Si l’on compte sur les seules qualités intrinsèques de son site Internet, sur la richesse de son contenu ou sur les seuls produits ou services qu’il vend ou propose pour attirer les internautes, cela risque d’être insuffisant. Internet est en effet un gigantesque réseau, et il convient de l’exploiter au mieux pour en tirer tous les bénéfices. Un site Internet n’est qu’un minuscule maillon parmi des millions d’autres, reliés à certains d’entre eux. La difficulté est alors de savoir qui, parmi « ces relations », apporte du trafic, des ventes. Car avant d’acheter un produit ou un service, un internaute suit en général un parcours long et complexe.

Récompenser un seul

Pour se « simplifier la vie », certains annonceurs ou agences de marketing décident, une bonne fois pour toutes, de ne récompenser qu’un seul canal, très souvent le dernier qui a diriger l’internaute. Ce choix, que l’on peut doute qualifier d’arbitraire, a le mérite d’être simple et radical; mais il a aussi l’inconvénient d’être injuste. L’attribution des ventes à un seul et même canal se fait en effet forcément au détriment de tous les autres.

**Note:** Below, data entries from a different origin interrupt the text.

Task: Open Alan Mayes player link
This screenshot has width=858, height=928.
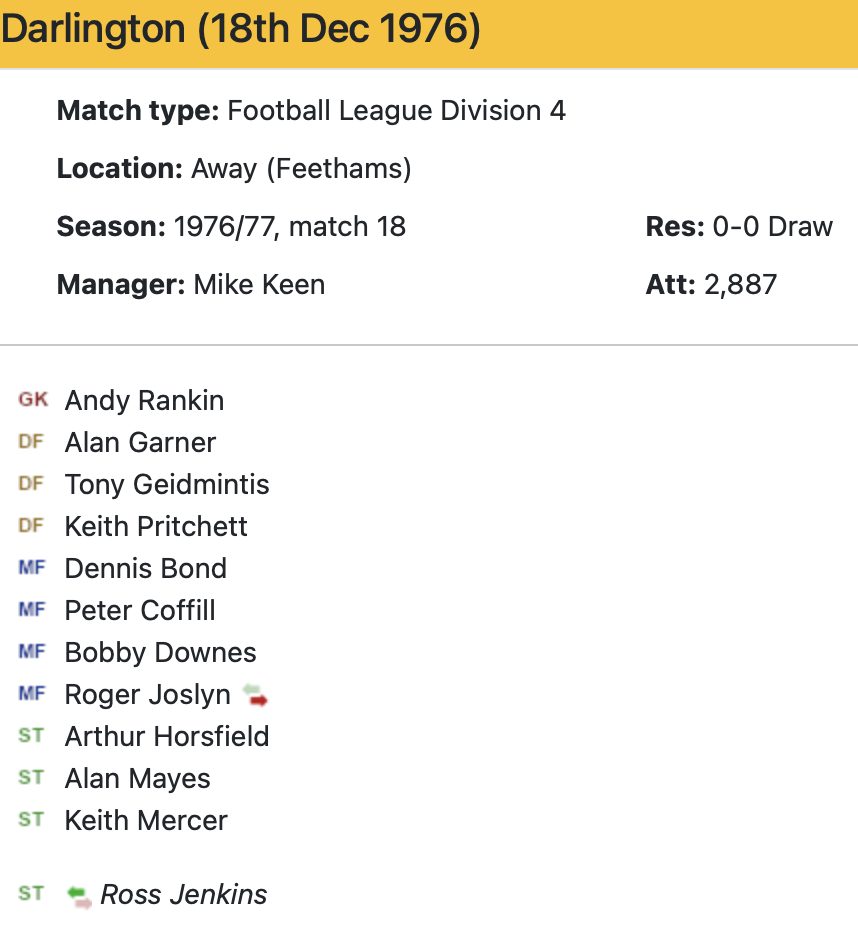Action: click(x=137, y=778)
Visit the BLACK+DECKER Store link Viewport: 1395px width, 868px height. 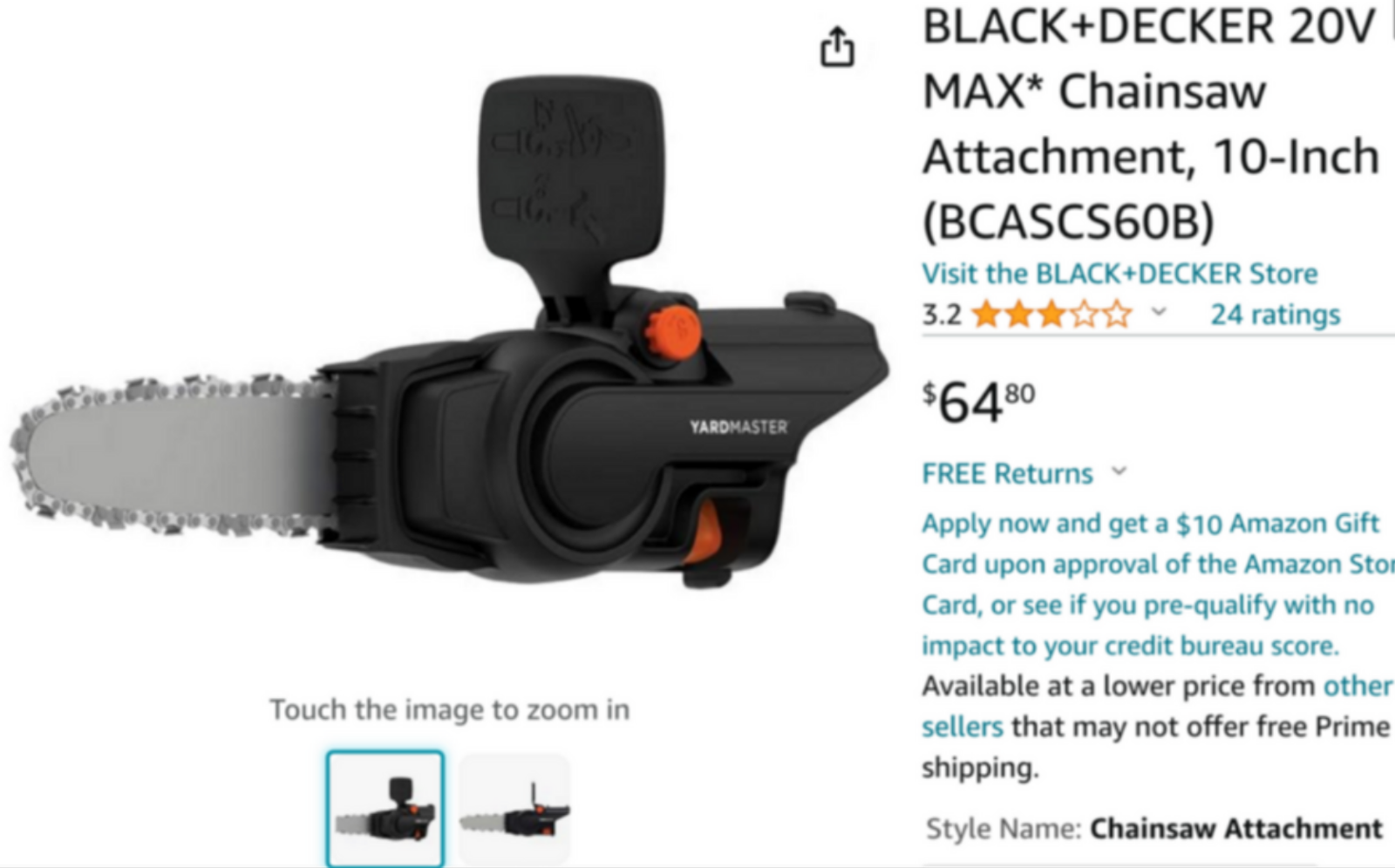1119,274
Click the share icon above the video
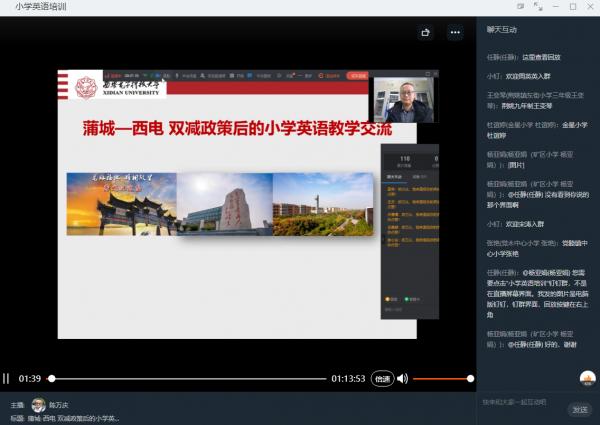The height and width of the screenshot is (425, 600). click(426, 32)
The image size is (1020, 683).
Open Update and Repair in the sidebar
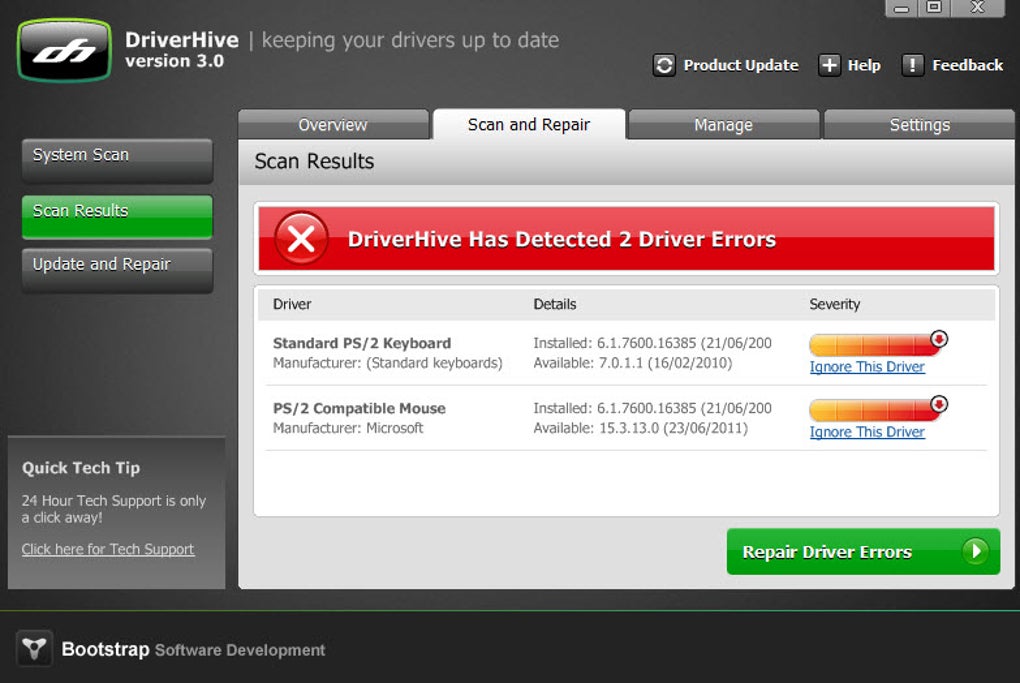pos(117,270)
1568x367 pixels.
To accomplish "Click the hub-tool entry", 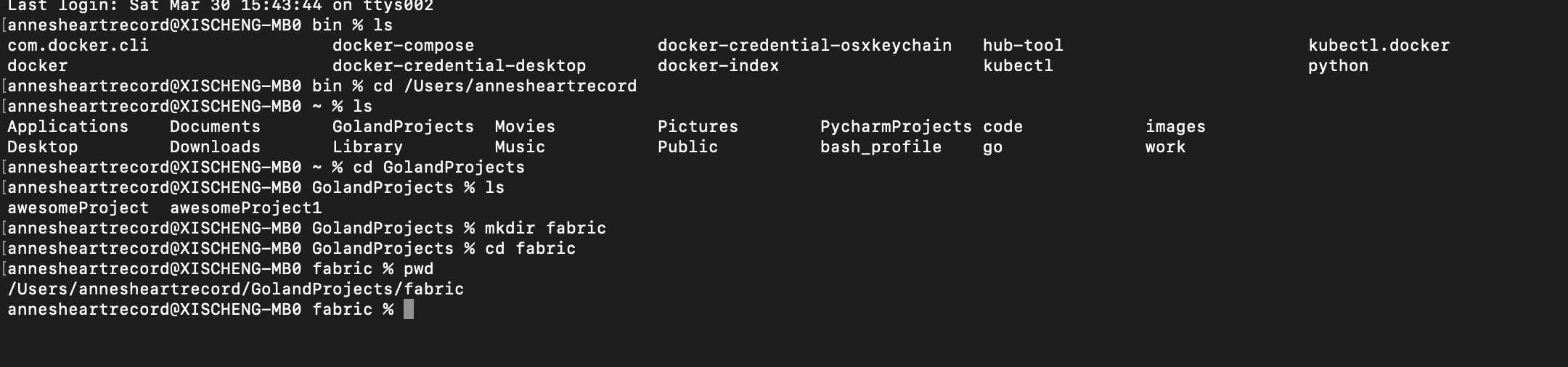I will [x=1023, y=46].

Tout le monde compte : l’attribution dite linéaire

À l’opposé du modèle précédent, il y a celui qui consiste à rémunérer tout le monde, de la même façon. Ce type d’attribution ne fait pas de jaloux et ne fait que des heureux. Ou, au contraire, que des mécontents. Les « apporteurs » de trafic n’ont en effet pas forcément tous la même valeur dans la longue chaîne qui mène à une vente. Cette méthode signifie aussi que l’annonceur paiera pour une seule vente plusieurs éditeurs, il y aura un manque à gagner pour l’annonceur.

Favoriser le premier et le dernier : le modèle parabolique

Autre façon d’attribuer une vente, la méthode dite « parabolique ». Ceux qui la choisissent considèrent alors que celles et ceux qui sont les plus importants au sein de la chaîne sus mentionnée sont ceux qui en sont à l’origine, les premiers donc, et ceux qui la terminent, qui la concrétisent. Entre ces deux extrêmes, rien. Les chaînons du milieu n’existent pas.

L’attribution aux derniers canaux, dite de Time Decay

Enfin, d’autres considèrent que seuls les derniers maillons comptent ; les premiers, chronologiquement les plus anciens, sont alors mis de côté. Quand bien même ils seraient le point de départ de la vente, ils en sont au bout du compte trop éloignés pour être rémunérés. Ce modèle d’attribution reste en déclin.

Au final, il n’existe sans doute pas de solution miracle. Il est essentiel de faire des tests, des évaluations pour se faire une idée. Et encore. La personnalité entre également en ligne de compte, selon que l’on considère que « tout travail mérite salaire » ou, au contraire, que celui de certains vaut plus que celui des autres. Bref, il faut de toute façon choisir. Pas moyen de faire autrement.